Role of UI in strategy translation

Strategy translation matters more at “higher” level steps such as the step involving the discovery of a “reservoir” (a set of processes that, if done further work on, has the potential to generate strategic objectives). But the same objectives must drive all strategy translation steps right until the end. The steps include the task of designing the user interface (UI) architecture.
While designing the UI for your tech, there are two broad factors to consider. And while your tech’s UI may need to address many or most of the design principles that span both of these broad factors, only some will be the key ones – when you are laser-focused on achieving strategic objectives. The question therefore is: which ones?

UI factor 1: experience

In the old tech-centric era, programmers created the UI. They did so viewing the UI merely as a medium to access the functionality they created. Software with such a UI was hard to learn, hard to use, and error-prone. So, experts in human factors were introduced to create the UI. The contribution of these experts was game-changing. They viewed the UI as a medium for human-computer interaction. The code for usable software was cracked and software adoption improved.
This success, however, created in the minds of practitioners such a strong UI-Usability association, it led to over-specialization to the point of hindering other perspectives from being explored and used. The only thing that kept changing was the label: from ergonomics and human factors design to usability and user-centric design to user experience design and to – you won’t believe this – design thinking. Regardless of the label, the older design principles have not gone away: easy to learn, easy to use, and good aesthetics. But “experience” connotes something new: the presence or absence of pleasure or pleasantness. For example, in our “book cab” example, the customer experience discipline will try and ensure passenger pleasure during the ride.




Coming back to UI, it is fair to assume that the conventional term “user experience” includes the traditional UI principles as well as pleasure. Thankfully, this set of principles can be learned because there are lots of literature, training, and experts available. What’s often missed is the other one of the two factors.

UI factor 2: process-view and productivity

Tech used by organizations and their stakeholder institutions such as suppliers encapsulates business processes. Interestingly, a lot of the process tasks encapsulated in these technologies are executed through the UI – often with, and in some cases without, human interaction. Although the UI has no life of its own without the backend, the UI is process – from the standpoint of an organization’s users.


From the organization’s perspective, productivity and speed are more important, relative to, say, aesthetics or pleasure. Think of certain types of tech, say, a bank’s loan system that encapsulates origination, processing, underwriting, and closing. If the UI could be designed using a process view, the steps could be completed faster, thus allowing more customers to be served in a shorter time.
Using a process view means we design the UI like we would a process – an approach that determines how work itself gets done.
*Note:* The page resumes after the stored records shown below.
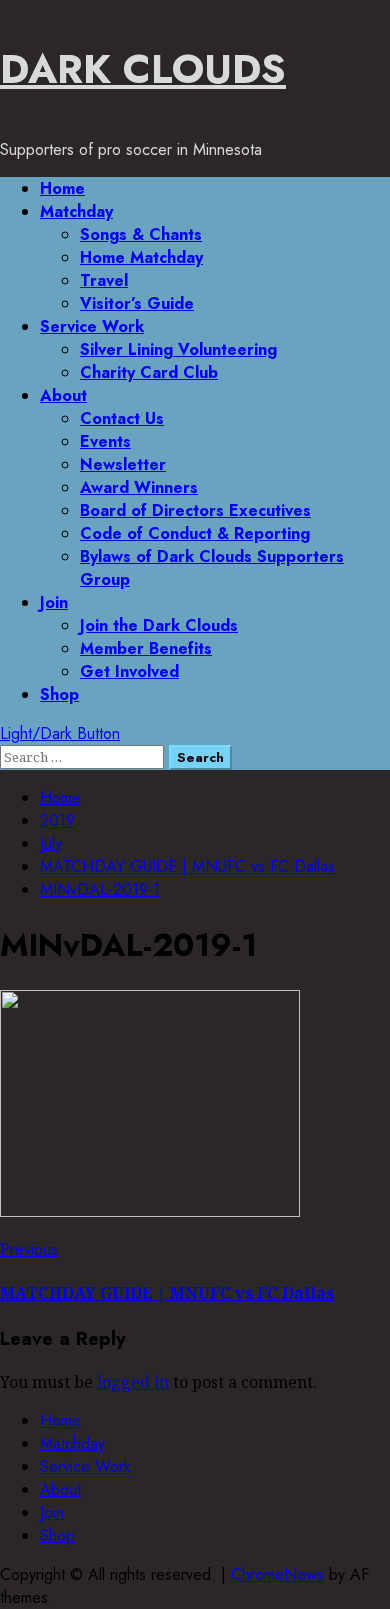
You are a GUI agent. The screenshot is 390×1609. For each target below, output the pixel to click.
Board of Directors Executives (195, 510)
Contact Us (122, 418)
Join (54, 602)
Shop (59, 694)
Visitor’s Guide (137, 303)
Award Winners (139, 487)
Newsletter (123, 464)
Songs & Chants (141, 234)
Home (62, 188)
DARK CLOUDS (143, 69)
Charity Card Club (149, 372)
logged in (133, 1382)
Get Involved (129, 671)
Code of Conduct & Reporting (195, 533)
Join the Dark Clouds (159, 625)
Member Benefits (146, 648)
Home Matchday (141, 257)
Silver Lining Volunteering (178, 349)
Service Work (92, 326)
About (63, 395)
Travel (104, 280)
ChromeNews (277, 1574)
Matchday (76, 211)
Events (105, 441)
So it’s important for tech teams to also have access to process-centric method and skills.

End note

For process-focused tech used by organizations, using the experience factor alone might lock key value. Learning from the design of everyday products such as coffee mugs is good; learning from the movie analogy too is good. Cross-disciplinary skills are always helpful. However, they may have limited use when it comes to technologies used in organizations. In fact, moving farther and farther away from processes and organizational strategy can be disastrous from organization standpoint.
So, start by identifying which UI factor and which principles are key – the ones that contribute to strategic objectives. Then, focus your best efforts on them.